*** Opening of PASSAGE PROVIDED ***

The cops then gave him a whole 15 minutes to clear his shit out of my house with the very clear direction to never return again – – or anywhere else in the presence of my being.
Understand, I have never gone through anything like this in my life. My upbringing was very normal. My parents are great folks – still married, happily. I never once suffered abuse at the hands of anyone (except for that time when I was 16 and I came home drunker than a skunk on New Years Ever…but that’s completely different). I’m a professional, I make an excellent income, I’m well adjusted, happy, responsible – – – but did this one really stupid thing of getting involved with this man. What a fucked up judgment call on my part!
Anyways – back to the movie. He and I had spent the night watching that movie. Personally, I didn’t pay much attention to the movie at all. For me, it was a time/space/sound filler while I methodically went through the steps in my head that I knew I would take the next day. I wanted to keep him busy so that I could think. I also didn’t want there to be any silence – – for fear that my plans would somehow be uncovered — which would ignite yet another drag down, knock out argument – which generally lead to my face meeting the wall with high velocity. Not a good plan. So, I had suggested going to Blockbuster and we rented 5 movies and watched one movie after another until he was tired and needed to get some sleep – it was a week night, after all.

*** Close of PASSAGE PROVIDED ***
*** Opening of AVAILABLE DATA ***

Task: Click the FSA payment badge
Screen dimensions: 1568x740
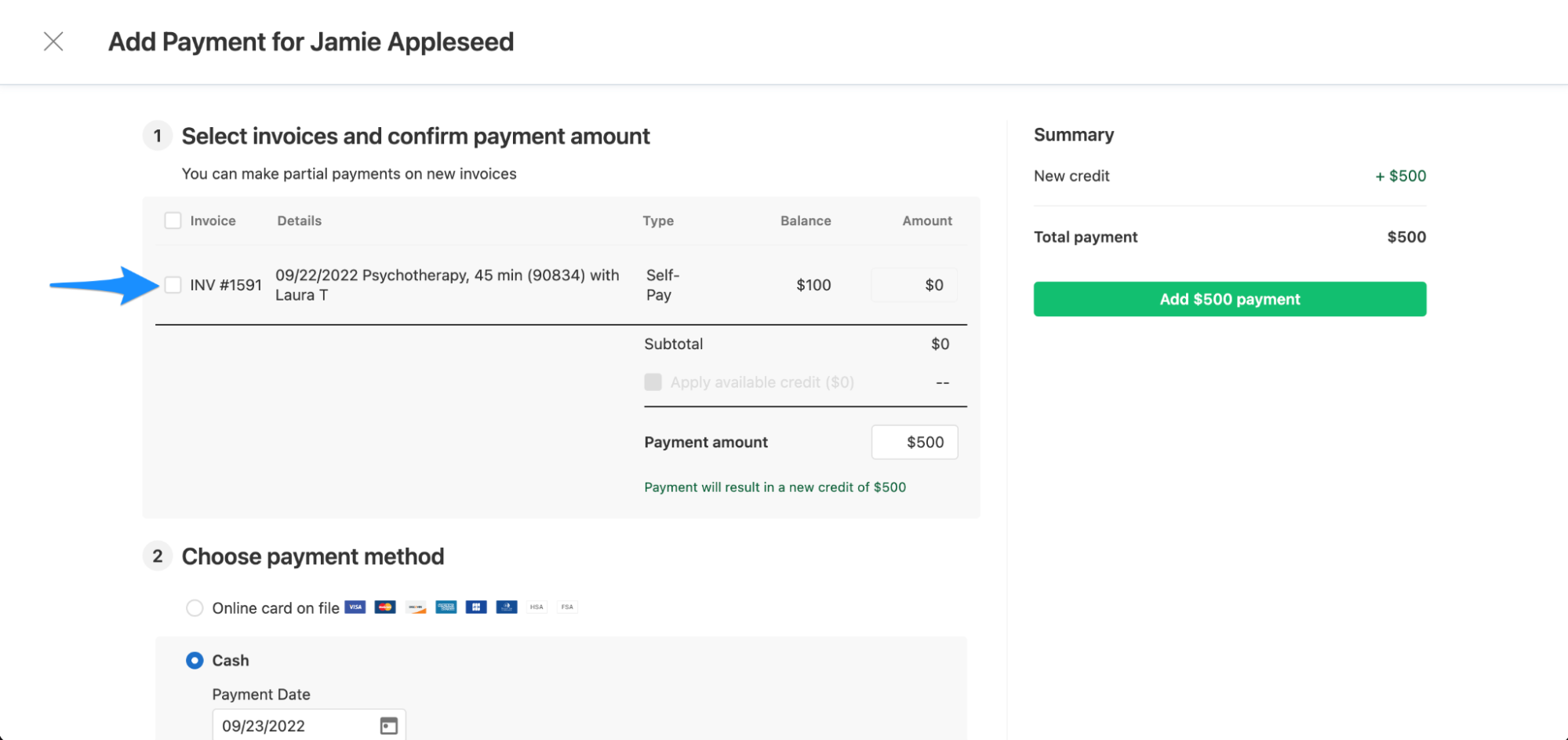Action: tap(566, 607)
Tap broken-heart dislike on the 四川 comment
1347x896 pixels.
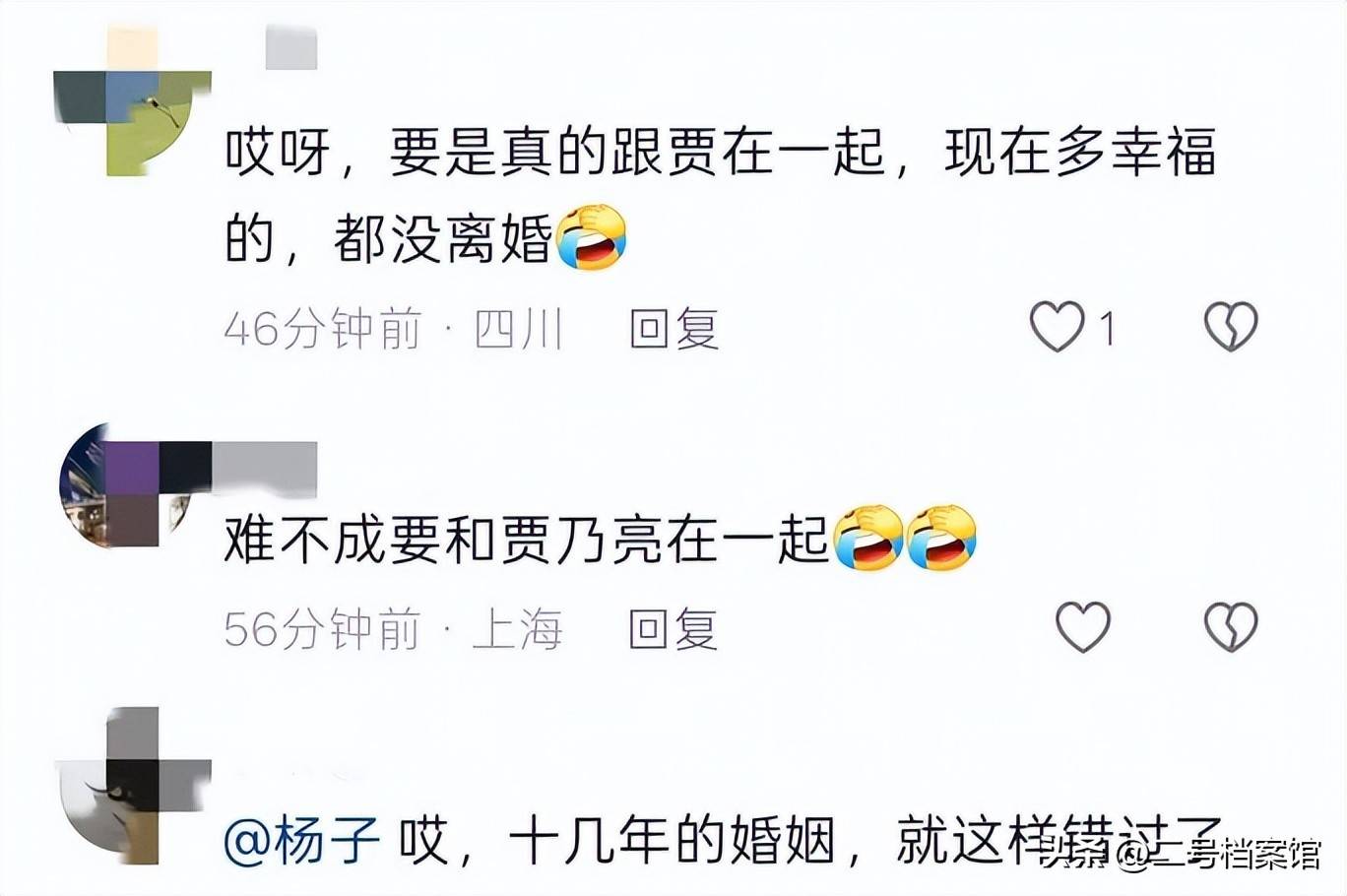(x=1231, y=326)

*** Close of AVAILABLE DATA ***

== YOUR OBJECTIVE ==
Reproduce the portion of the personal account above that runs between "The cops then" and "on my part!", inclusive.

== RESPONSE TO THE TASK ==
The cops then gave him a whole 15 minutes to clear his shit out of my house with the very clear direction to never return again – – or anywhere else in the presence of my being.
Understand, I have never gone through anything like this in my life. My upbringing was very normal. My parents are great folks – still married, happily. I never once suffered abuse at the hands of anyone (except for that time when I was 16 and I came home drunker than a skunk on New Years Ever…but that’s completely different). I’m a professional, I make an excellent income, I’m well adjusted, happy, responsible – – – but did this one really stupid thing of getting involved with this man. What a fucked up judgment call on my part!